CN took benefit of the depressed inventory value to purchase again 15 million shares, spending about $2 billion on the purchases.
Wanting forward, CN issued cautious steering for 2026 citing the continued uncertainty round commerce negotiations and tariffs. Adjusted EPS is just anticipated to rise marginally, however the firm will proceed to generate robust free money circulation.
The board introduced a 3% enhance to the dividend and CN intends to repurchase as much as 24 million shares over the subsequent 12 months. A discount within the capital program in comparison with 2025 will end in extra extra money.
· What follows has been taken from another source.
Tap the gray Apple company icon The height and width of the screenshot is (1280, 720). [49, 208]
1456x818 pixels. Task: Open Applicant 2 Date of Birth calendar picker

CN has now elevated the dividend for 30 consecutive years.
Dangers
Ongoing commerce uncertainty will probably be a headwind for the corporate. Companies will maintain off making massive monetary commitments till there may be readability on tariff charges on merchandise shifting between Canada and the USA. CN’s intensive rail community covers almost 20,000 route miles connecting ports on the Atlantic and Pacific coasts of Canada to the Gulf Coast in the USA.
A proposed merger between Union Pacific and Norfolk Southern in the USA is one other potential menace. If the deal will get accredited it might create an American east-to-west rail big. Analysts are attempting to determine how the mixed operations would finally affect the general rail business. CN would probably lose some enterprise, relying on pricing and the routes clients would like to make use of to maneuver their cargo.
Alternative
Any information of a commerce settlement between the USA and Canada would doubtless give CN a very good increase. Within the meantime, Canada is working onerous to safe new buying and selling agreements with different international locations that would probably drive greater long-term cargo volumes alongside CN’s home community.
CN stays very worthwhile, regardless of the headwinds, and continues to return money to shareholders.
The underside line
Close to-term volatility is predicted, however a lot of the uncertainty is probably going already accounted for within the share value. Shopping for CN on large pullbacks has traditionally confirmed to be a worthwhile choice for affected person traders. In case you have a contrarian investing fashion, CN deserves to be in your radar for a buy-and-hold portfolio.